Resolve the issue of incomplete transmission of large SIP message over TLS protocol#3654
bogdan-iancu merged 2 commits into
OpenSIPS:masterfrom
36952362:master

Conversation

@36952362
Copy link
Copy Markdown
Contributor

@36952362 36952362 commented May 26, 2025

Summary
This PR fixes the issue of incomplete transmission of large SIP message over TLS

Details
When OpenSIPS communicates with a remote UA over the TLS protocol, if the size of the SIP message large than 16,384 bytes, OpenSIPS fails to send the entire SIP message.

if the DEBUG log level (log_level=4) is enabled, the logs show that OpenSIPS sends only 16,384 bytes in the first write attempt. The remaining data is stored in the TCP connection’s tcp_async_chunk.
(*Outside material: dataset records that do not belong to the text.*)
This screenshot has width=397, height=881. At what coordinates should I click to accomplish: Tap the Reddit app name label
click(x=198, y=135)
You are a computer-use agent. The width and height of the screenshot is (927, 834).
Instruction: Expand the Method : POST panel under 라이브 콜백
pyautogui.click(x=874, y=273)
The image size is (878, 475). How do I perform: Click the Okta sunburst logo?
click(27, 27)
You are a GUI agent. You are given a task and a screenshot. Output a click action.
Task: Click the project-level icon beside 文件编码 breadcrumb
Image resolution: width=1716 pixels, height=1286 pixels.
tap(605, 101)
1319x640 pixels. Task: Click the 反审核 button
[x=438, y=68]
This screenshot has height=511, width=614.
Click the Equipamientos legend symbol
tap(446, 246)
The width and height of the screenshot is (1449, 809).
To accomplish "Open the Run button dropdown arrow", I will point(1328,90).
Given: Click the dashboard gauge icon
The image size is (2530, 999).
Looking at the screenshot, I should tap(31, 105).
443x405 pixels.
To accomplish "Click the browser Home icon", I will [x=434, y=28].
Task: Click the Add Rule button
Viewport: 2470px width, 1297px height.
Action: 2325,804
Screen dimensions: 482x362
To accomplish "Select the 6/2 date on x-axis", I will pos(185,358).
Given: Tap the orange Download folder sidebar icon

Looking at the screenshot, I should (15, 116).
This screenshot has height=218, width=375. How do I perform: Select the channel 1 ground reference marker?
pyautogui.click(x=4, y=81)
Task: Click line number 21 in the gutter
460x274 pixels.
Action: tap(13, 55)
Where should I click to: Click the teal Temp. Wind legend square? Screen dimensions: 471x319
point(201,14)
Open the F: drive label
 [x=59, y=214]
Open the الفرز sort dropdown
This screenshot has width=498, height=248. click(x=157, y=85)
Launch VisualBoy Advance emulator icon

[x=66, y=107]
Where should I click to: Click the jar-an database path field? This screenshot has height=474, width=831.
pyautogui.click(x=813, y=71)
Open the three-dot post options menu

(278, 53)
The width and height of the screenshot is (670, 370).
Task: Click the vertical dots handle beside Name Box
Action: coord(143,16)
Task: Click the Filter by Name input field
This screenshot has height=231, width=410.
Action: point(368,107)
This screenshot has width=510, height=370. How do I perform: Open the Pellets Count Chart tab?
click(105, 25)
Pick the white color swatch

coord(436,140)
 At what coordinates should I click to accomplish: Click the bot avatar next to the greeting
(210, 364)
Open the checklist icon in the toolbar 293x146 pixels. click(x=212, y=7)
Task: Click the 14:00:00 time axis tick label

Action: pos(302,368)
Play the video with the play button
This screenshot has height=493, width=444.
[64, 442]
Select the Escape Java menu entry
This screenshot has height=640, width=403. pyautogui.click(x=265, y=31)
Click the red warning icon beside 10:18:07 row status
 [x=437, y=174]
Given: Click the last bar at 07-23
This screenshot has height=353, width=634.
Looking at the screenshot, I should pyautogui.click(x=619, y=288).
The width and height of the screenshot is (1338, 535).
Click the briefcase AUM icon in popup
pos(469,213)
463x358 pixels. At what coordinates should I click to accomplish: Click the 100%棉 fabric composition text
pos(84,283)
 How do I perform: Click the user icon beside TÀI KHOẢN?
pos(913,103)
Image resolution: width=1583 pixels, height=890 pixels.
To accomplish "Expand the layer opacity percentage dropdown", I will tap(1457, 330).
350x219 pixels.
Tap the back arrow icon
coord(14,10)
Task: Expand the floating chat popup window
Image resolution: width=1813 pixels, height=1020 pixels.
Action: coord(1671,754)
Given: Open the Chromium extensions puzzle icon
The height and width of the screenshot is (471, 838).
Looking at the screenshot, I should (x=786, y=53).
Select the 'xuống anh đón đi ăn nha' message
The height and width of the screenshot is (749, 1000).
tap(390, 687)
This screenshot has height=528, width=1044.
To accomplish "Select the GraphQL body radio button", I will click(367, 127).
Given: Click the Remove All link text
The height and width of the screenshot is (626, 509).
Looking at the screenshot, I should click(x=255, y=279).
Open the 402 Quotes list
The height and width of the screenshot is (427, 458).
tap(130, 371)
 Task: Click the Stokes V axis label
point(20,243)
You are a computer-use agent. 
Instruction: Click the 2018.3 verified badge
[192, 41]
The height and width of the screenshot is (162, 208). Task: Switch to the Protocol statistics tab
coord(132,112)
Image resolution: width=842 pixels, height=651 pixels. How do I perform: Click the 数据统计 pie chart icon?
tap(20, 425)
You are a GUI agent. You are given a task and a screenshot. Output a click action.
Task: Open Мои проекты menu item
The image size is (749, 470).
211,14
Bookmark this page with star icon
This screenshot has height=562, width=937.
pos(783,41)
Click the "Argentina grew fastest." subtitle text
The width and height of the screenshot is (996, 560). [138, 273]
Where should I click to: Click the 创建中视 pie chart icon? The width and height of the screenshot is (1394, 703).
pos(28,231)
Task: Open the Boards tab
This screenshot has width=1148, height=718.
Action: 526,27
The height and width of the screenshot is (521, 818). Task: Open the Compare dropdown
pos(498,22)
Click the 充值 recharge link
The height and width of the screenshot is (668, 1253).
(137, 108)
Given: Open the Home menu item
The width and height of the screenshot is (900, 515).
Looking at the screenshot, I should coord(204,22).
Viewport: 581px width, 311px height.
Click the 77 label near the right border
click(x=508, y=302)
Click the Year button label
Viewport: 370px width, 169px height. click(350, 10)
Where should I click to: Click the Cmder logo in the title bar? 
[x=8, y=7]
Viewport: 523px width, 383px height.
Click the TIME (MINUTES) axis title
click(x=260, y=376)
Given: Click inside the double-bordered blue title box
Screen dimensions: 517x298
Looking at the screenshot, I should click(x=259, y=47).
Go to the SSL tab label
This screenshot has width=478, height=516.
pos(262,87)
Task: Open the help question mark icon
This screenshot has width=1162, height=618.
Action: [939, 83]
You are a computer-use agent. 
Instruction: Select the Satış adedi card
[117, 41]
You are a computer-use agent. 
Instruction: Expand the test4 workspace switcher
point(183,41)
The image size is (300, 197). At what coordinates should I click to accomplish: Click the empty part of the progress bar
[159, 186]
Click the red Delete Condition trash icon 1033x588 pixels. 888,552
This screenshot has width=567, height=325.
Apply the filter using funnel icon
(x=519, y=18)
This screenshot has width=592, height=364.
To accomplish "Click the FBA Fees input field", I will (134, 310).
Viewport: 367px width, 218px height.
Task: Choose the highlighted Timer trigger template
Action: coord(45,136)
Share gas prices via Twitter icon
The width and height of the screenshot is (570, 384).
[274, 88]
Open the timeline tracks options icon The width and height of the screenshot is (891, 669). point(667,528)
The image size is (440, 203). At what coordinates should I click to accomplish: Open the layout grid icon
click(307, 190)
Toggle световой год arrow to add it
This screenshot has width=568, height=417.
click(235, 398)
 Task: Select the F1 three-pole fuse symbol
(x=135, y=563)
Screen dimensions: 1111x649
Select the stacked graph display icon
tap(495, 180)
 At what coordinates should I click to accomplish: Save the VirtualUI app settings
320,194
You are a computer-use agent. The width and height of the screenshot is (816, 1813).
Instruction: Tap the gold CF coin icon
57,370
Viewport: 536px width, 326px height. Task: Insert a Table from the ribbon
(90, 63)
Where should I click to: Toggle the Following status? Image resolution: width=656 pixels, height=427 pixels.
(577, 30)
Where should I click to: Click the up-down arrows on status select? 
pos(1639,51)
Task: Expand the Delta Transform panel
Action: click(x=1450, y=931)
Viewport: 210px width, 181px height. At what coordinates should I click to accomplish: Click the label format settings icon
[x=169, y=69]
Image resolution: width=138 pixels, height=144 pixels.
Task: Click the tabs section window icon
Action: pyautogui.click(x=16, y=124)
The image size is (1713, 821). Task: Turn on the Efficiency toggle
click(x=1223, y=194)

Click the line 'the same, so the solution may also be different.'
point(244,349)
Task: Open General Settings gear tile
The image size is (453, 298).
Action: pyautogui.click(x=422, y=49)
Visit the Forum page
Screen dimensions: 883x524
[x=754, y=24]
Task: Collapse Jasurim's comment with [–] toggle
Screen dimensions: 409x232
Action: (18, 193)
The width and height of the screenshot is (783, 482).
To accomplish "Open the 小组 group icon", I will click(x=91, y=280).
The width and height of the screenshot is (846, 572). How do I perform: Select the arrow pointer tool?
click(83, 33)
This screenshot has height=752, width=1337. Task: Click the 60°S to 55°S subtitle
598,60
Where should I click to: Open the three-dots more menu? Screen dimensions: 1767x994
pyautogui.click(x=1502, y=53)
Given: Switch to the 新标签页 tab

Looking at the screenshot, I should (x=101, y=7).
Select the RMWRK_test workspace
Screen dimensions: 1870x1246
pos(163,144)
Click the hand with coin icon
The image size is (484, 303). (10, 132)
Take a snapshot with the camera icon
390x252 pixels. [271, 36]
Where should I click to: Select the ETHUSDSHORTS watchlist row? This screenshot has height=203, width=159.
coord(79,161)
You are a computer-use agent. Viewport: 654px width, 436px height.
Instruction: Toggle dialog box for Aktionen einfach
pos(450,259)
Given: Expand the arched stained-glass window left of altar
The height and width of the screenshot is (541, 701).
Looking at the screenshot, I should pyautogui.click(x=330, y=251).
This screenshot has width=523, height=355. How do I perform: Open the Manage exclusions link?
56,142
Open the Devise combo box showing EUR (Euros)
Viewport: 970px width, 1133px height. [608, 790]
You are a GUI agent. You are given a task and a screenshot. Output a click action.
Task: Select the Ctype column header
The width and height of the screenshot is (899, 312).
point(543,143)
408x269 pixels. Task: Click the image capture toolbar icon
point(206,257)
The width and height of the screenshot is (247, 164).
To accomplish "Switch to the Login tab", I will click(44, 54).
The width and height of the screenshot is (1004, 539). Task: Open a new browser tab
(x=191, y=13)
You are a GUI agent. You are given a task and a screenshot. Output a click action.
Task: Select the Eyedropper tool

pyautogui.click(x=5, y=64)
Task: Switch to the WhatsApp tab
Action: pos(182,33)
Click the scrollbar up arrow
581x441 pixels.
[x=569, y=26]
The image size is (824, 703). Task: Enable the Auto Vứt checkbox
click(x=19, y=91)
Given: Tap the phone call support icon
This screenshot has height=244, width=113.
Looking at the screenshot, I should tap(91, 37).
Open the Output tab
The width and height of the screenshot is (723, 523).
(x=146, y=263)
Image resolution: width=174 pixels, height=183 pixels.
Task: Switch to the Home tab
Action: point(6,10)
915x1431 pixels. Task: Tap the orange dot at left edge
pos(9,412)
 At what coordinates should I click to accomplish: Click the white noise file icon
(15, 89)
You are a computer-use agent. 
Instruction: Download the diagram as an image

However, OpenSIPS does not release the tcp connection back to the TCP main process, which would normally add it back to the reactor to listen again for the write event.

---log snippet---

[26] DBG:proto_tls:proto_tls_send: sending via fd 4... 
[26] DBG:tls_openssl:openssl_tls_update_fd: New fd is 4 
[26] DBG:tls_openssl:openssl_tls_write: write was successful (16384 bytes)
[26] ERROR:proto_tls:tls_write_on_socket: buff len:20430, write len:16384, 0x7fa82fc9c450
[26] DBG:proto_tls:proto_tls_send: after write: c=0x7fa82fc9c450 n=0 fd=4

Solution
If the SIP message cannot be fully sent in the first attempt, the tcp_connection must be released back to the TCP main process so that it can be added to the reactor to listen for the write event again.

---log snippet---

//First write attempt. which [27] is one process of TCP workers
[27] DBG:proto_tls:proto_tls_send: sending via fd 139..
[27] DBG:tls_openssl:openssl_tls_write: write was successful (16384 bytes)
[27] ERROR:proto_tls:tls_write_on_socket: buff len:20429, write len:16384, 0x7f4041a3c450
[27] DBG:proto_tls:proto_tls_send: after write: c=0x7f4041a3c450 n=0 fd=139


//Release tcp connection to tcp main process with state: ASYNC_WRITE_GENW(5).
[27] DBG:core:tcpconn_release:  releasing con 0x7f4041a3c450, state 5, fd=4, id=122825929
[27] DBG:core:tcpconn_release:  extra_data 0x7f4041a43248


//TCP main process added the fd to reactor with write. which [31]: the TCP main process
[31] DBG:core:handle_worker: read response= 7f4041a3c450, 5, fd -1 from 14 (27)
[31] DBG:core:io_watch_add: [TCP_main] io_watch_add op (122 on 4) (0xa37720, 122, 19, 0x7f4041a3c450,2), fd_no=25/1048576

//TCP main process received write event and dispatcher to [27] worker process
[31] DBG:core:handle_tcpconn_ev: connection 0x7f4041a3c450 fd 122 is now writable
[31] DBG:core:send2worker: to tcp worker 1 (0/14) load 0, 0x7f4041a3c450/122 rw 2

//Second write remain data
[27] DBG:core:handle_io: We have received conn 0x7f4041a3c450 with rw 2 on fd 139
[27] DBG:core:handle_io: Received con for async write 0x7f4041a3c450 ref = 2
[27] DBG:tls_openssl:openssl_tls_update_fd: New fd is 139
[27] ERROR:proto_tls:tls_async_write: Trying to send 4045 bytes from chunk 0x7f4041a618a8 in conn 0x7f4041a3c450 - 34 34
[27] DBG:tls_openssl:openssl_tls_write: write was successful (4045 bytes)

Compatibility
This is a change-specific and isolated in proto_tls module - it's 100% retro-compatible with the other versions.

Closing issues
N/A

@36952362 36952362 changed the title Resolve the issue of incomplete transmission of large SIP messages over TLS protocol Resolve the issue of incomplete transmission of large SIP message over TLS protocol May 26, 2025
@bogdan-iancu
Copy link
Copy Markdown
Member

Hi @36952362 , you have a fair point here. Taking this a step further, maybe the test of ASYNC (to have the fd added for WRITE in reactor) should be mask and automatically done in the tcp_conn_release() (instead of having the second param)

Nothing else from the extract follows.